(Data entries)
------------------------

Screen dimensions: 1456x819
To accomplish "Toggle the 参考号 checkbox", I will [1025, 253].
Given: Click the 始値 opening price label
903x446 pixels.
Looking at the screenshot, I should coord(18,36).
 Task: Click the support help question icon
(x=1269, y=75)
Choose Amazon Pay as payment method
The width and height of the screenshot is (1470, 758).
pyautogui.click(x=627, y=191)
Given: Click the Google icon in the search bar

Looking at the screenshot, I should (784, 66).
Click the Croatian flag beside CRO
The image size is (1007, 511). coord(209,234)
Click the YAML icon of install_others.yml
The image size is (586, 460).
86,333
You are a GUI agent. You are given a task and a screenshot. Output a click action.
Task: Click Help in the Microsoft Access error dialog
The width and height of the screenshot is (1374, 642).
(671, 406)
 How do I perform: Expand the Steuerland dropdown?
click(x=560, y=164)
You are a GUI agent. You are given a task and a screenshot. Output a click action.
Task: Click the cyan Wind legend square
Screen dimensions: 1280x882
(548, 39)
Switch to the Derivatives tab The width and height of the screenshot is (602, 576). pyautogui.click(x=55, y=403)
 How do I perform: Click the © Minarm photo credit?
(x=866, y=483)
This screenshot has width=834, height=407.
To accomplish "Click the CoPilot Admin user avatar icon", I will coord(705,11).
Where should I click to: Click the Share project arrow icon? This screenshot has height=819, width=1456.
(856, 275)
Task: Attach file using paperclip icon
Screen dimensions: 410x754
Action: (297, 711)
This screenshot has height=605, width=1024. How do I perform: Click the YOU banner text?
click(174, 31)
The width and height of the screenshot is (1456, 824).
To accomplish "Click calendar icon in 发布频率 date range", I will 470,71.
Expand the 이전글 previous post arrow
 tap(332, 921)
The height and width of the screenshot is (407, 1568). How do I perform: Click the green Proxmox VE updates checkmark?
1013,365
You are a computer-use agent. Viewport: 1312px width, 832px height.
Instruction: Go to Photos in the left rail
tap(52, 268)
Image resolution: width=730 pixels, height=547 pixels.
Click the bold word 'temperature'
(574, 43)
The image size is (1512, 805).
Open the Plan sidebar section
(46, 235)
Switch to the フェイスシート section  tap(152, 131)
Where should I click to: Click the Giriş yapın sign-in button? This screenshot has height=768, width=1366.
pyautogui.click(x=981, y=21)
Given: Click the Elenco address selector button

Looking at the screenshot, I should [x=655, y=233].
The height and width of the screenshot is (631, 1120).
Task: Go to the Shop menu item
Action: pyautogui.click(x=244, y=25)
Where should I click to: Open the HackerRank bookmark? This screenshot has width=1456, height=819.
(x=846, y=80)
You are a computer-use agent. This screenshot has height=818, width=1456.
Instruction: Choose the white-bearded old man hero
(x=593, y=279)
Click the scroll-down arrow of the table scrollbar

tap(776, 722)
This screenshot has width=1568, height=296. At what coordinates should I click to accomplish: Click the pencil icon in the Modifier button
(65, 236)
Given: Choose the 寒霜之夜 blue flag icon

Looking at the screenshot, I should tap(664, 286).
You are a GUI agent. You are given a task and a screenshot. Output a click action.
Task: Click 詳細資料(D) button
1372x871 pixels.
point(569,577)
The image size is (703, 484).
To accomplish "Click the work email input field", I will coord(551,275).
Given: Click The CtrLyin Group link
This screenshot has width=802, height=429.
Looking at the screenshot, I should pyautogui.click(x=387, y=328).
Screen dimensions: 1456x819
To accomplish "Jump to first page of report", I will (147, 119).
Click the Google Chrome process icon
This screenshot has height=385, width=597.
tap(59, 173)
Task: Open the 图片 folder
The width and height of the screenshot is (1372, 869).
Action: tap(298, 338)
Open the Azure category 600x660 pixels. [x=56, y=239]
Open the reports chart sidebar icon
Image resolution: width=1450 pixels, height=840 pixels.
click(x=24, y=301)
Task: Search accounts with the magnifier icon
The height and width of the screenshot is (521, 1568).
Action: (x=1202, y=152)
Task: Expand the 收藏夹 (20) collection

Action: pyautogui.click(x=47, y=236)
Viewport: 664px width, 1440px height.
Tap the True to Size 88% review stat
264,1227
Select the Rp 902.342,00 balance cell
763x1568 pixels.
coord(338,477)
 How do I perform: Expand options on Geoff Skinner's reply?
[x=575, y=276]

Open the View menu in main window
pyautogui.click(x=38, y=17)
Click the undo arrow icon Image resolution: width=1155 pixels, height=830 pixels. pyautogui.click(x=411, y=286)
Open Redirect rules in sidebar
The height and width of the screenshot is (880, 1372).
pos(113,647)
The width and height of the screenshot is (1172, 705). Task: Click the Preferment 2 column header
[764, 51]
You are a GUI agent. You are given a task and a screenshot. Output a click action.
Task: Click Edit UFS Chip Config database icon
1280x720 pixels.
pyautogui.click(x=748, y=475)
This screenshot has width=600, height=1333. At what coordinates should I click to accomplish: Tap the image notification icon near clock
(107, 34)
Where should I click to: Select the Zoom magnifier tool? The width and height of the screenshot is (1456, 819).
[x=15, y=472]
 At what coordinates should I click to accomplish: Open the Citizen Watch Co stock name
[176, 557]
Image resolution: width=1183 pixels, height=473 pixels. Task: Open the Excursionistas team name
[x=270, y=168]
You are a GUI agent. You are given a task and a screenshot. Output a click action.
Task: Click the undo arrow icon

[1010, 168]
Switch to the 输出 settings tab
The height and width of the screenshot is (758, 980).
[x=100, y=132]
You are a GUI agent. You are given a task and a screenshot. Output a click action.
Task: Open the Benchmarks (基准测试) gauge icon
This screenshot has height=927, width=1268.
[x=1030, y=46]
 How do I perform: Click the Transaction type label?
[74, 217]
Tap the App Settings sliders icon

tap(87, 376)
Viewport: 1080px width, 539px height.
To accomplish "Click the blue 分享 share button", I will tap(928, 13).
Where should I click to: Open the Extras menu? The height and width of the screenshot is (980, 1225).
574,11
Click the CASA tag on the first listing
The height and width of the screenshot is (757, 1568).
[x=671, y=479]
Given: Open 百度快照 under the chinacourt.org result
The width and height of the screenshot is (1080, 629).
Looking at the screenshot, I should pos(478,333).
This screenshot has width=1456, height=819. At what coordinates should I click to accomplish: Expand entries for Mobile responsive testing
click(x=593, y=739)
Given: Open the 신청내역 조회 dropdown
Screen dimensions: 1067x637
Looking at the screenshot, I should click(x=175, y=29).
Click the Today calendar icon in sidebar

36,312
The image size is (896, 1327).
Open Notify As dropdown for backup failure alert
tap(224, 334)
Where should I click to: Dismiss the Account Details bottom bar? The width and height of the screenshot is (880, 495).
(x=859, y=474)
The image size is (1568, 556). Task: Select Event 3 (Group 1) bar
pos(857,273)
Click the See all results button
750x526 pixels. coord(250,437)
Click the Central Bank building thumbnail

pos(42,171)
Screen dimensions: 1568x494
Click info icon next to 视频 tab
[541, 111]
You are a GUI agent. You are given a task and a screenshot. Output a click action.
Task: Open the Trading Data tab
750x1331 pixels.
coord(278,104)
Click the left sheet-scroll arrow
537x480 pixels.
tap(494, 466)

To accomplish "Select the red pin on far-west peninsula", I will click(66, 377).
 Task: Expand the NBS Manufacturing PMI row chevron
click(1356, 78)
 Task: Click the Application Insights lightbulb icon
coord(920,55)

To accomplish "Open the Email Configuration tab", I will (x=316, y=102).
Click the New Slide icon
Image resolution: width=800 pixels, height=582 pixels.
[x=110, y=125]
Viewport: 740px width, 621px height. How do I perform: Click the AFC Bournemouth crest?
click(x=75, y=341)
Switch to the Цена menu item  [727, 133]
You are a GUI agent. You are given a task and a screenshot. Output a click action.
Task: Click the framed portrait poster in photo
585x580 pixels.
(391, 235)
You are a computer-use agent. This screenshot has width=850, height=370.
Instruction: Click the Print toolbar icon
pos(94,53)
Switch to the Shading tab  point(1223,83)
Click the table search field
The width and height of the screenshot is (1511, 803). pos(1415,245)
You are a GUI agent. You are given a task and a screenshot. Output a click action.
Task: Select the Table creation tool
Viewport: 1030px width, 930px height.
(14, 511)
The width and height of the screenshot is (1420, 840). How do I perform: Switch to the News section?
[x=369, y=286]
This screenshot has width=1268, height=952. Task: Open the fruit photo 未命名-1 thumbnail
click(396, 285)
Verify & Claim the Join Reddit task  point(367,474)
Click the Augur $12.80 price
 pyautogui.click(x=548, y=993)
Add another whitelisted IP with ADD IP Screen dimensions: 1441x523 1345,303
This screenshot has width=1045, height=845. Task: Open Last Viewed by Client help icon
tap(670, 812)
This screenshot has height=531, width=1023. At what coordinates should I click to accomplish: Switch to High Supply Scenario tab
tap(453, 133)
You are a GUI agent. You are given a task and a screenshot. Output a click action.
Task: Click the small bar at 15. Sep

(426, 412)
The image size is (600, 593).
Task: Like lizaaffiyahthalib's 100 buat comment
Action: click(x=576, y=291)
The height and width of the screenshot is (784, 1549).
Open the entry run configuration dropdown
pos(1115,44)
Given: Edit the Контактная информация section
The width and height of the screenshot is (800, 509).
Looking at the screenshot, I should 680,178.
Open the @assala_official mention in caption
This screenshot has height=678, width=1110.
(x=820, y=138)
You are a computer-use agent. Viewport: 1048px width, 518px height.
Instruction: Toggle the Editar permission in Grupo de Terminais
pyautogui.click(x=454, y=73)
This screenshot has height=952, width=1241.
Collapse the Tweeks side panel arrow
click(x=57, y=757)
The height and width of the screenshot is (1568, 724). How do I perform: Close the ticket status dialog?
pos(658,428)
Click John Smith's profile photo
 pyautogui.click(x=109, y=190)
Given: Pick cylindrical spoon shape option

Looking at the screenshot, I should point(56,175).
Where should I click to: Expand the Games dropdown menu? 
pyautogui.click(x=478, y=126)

------------------------

Written problem – Report every line of the rows above that contains the word "undo", matching case exactly.

Exercise solution –
Click the undo arrow icon Image resolution: width=1155 pixels, height=830 pixels. pyautogui.click(x=411, y=286)
Task: Click the undo arrow icon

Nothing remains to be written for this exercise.